→ **What you should do**
Show all lines from the data that include the word "agent".

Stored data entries

---

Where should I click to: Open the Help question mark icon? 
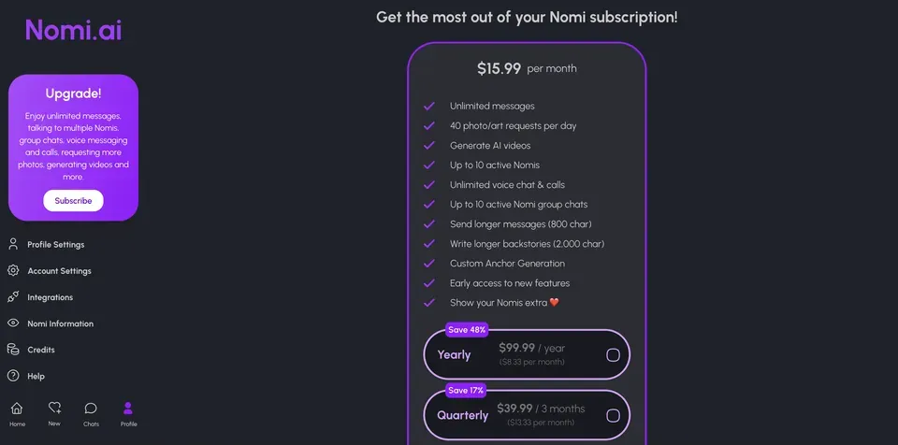click(x=13, y=376)
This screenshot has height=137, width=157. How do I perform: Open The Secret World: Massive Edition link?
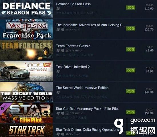(x=82, y=88)
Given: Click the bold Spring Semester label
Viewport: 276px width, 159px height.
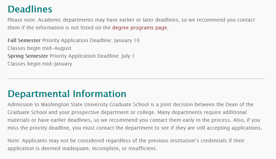Looking at the screenshot, I should tap(28, 56).
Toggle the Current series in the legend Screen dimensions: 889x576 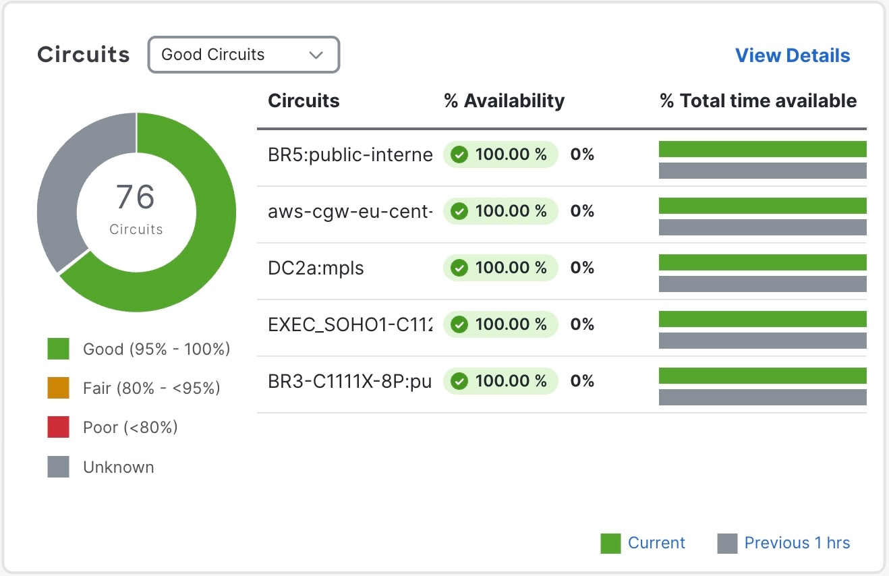642,543
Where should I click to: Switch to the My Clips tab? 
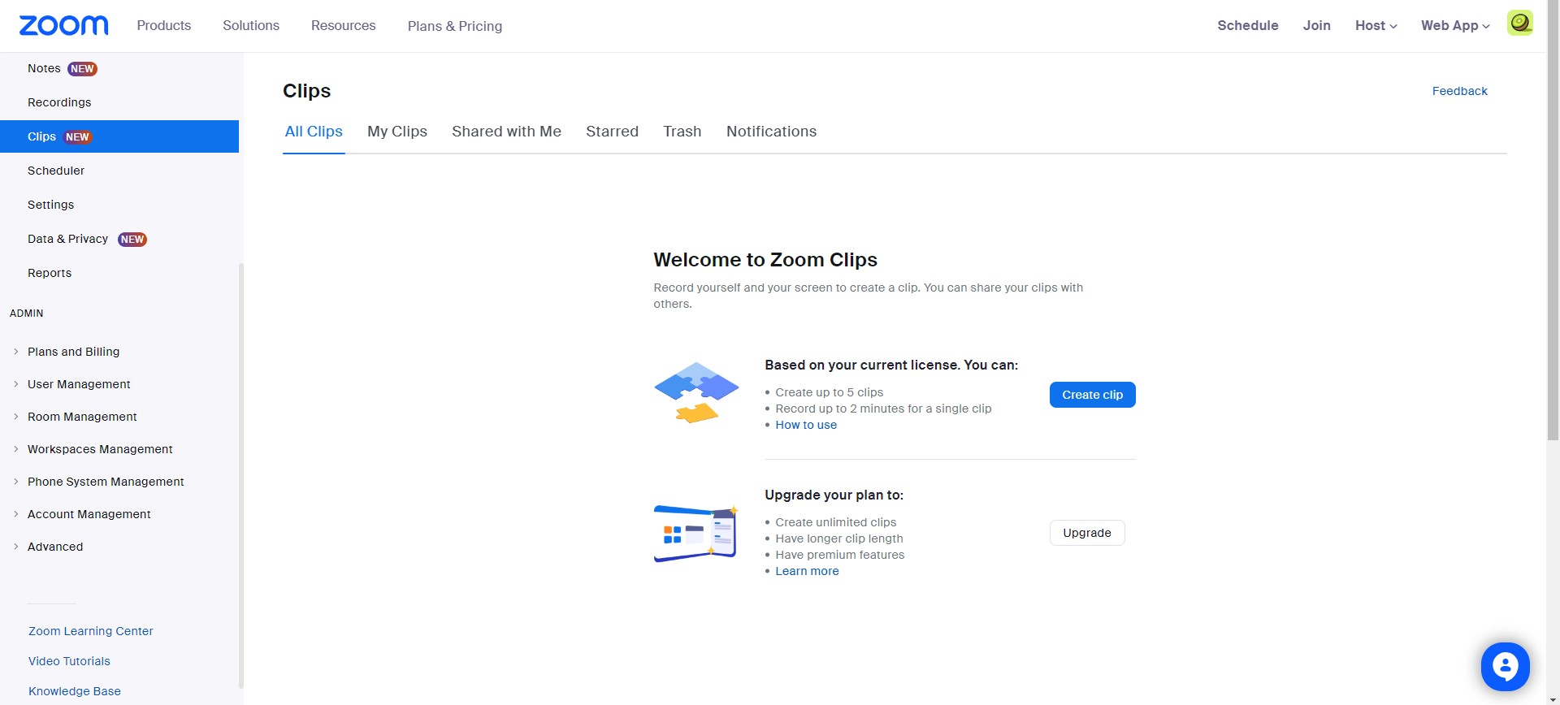pyautogui.click(x=397, y=132)
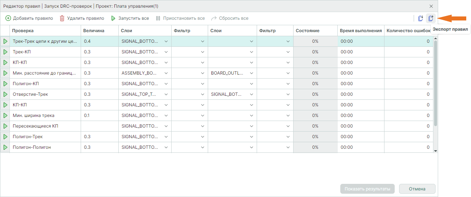Start the Отверстие-Трек rule play icon

pyautogui.click(x=5, y=94)
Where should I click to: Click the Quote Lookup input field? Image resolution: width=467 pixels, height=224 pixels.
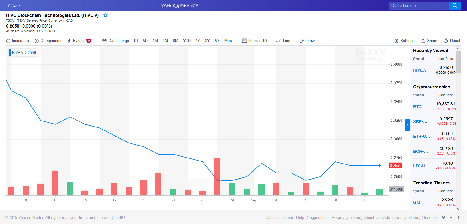click(419, 5)

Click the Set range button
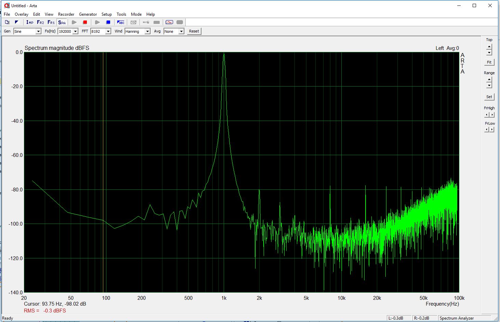coord(489,97)
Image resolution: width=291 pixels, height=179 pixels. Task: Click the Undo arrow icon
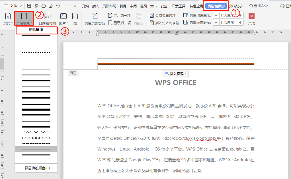coord(58,6)
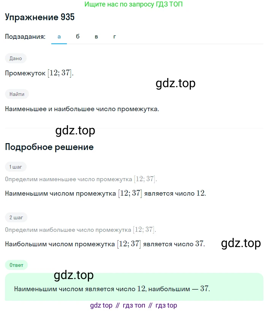Click the gray hint text of step 1
The image size is (268, 311).
pyautogui.click(x=81, y=179)
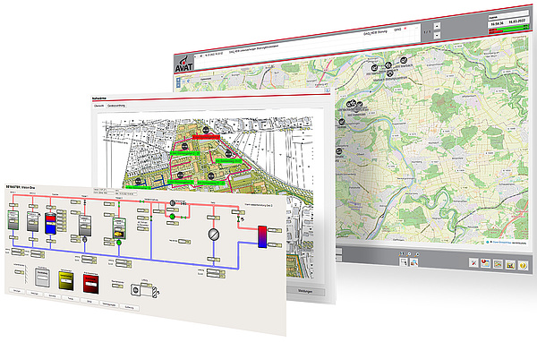The width and height of the screenshot is (537, 342).
Task: Open the bar chart statistics icon
Action: point(510,264)
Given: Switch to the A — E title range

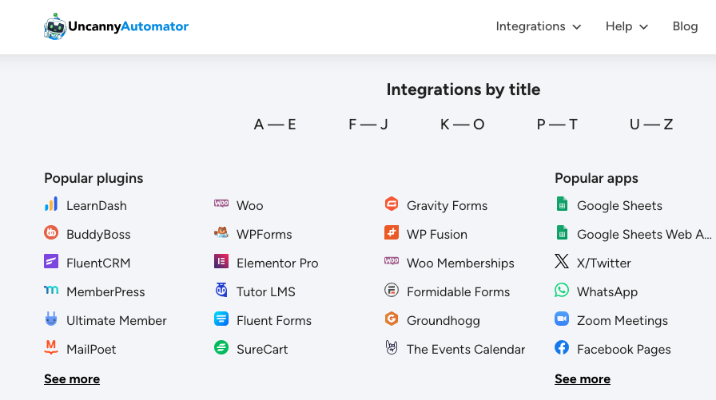Looking at the screenshot, I should point(275,124).
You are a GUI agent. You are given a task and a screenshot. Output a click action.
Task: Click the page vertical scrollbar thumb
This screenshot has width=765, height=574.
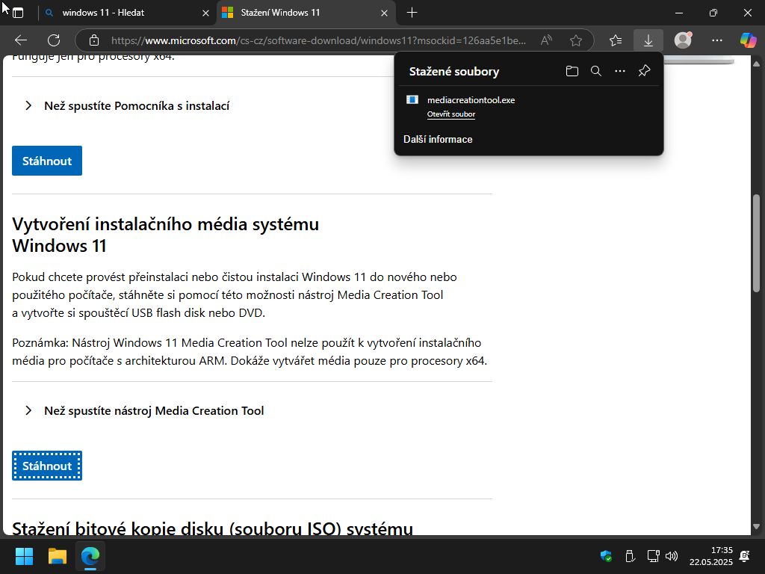[x=756, y=243]

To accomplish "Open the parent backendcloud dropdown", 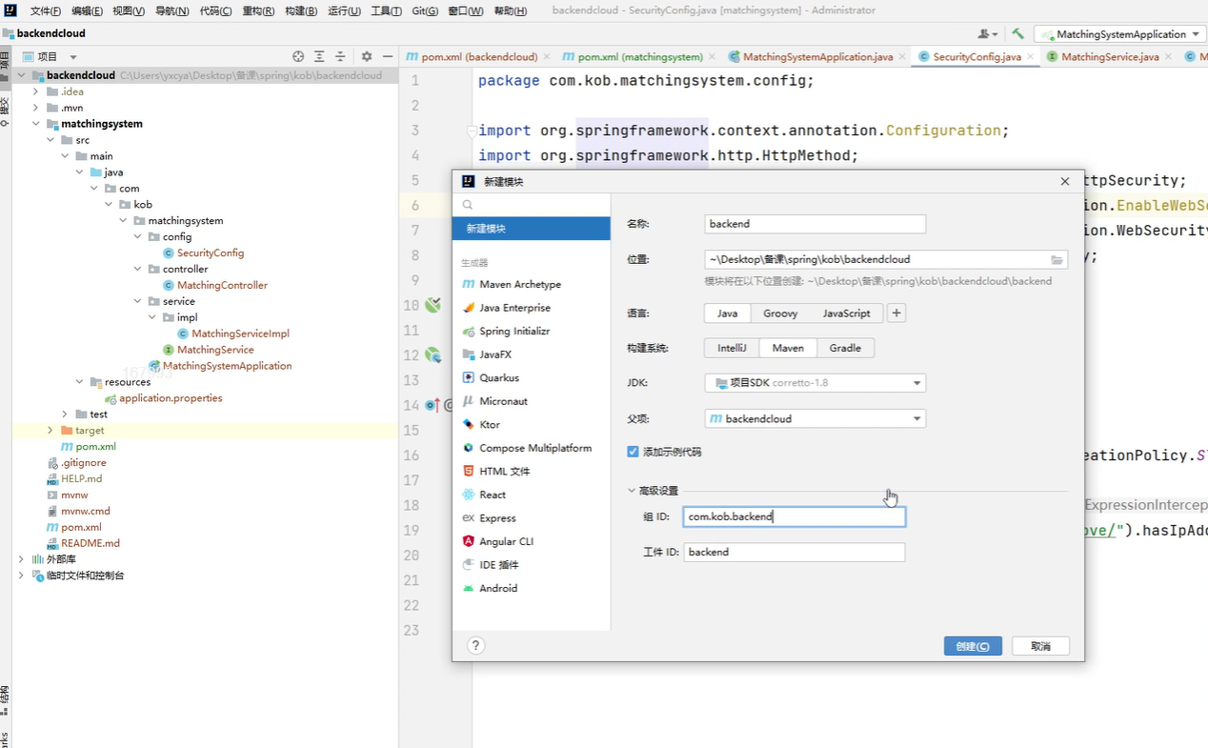I will click(x=815, y=418).
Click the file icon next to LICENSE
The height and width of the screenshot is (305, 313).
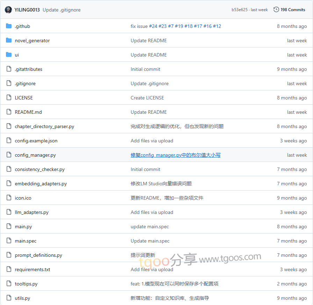9,98
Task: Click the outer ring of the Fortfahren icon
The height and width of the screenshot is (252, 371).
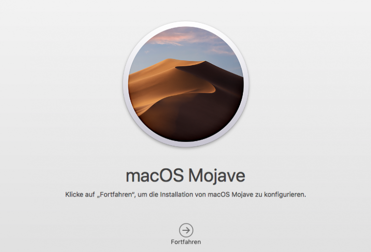Action: (180, 230)
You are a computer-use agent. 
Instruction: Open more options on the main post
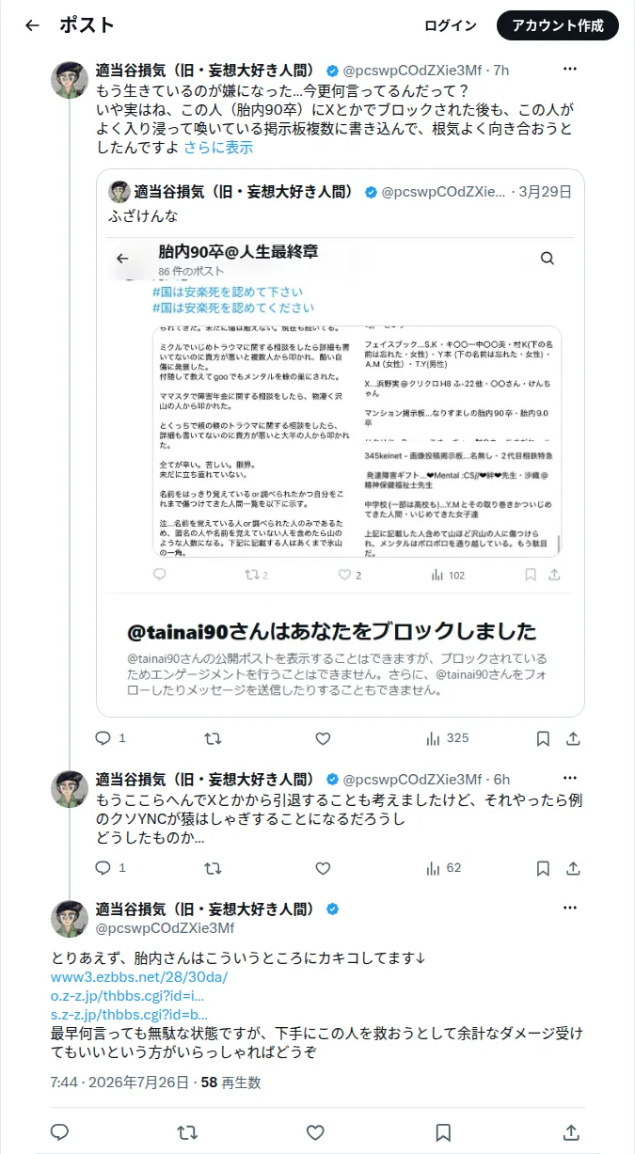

---

→ **Task result**
You are a GUI agent. You are given a task and a screenshot. Output a click action.
You are a computer-use agent. 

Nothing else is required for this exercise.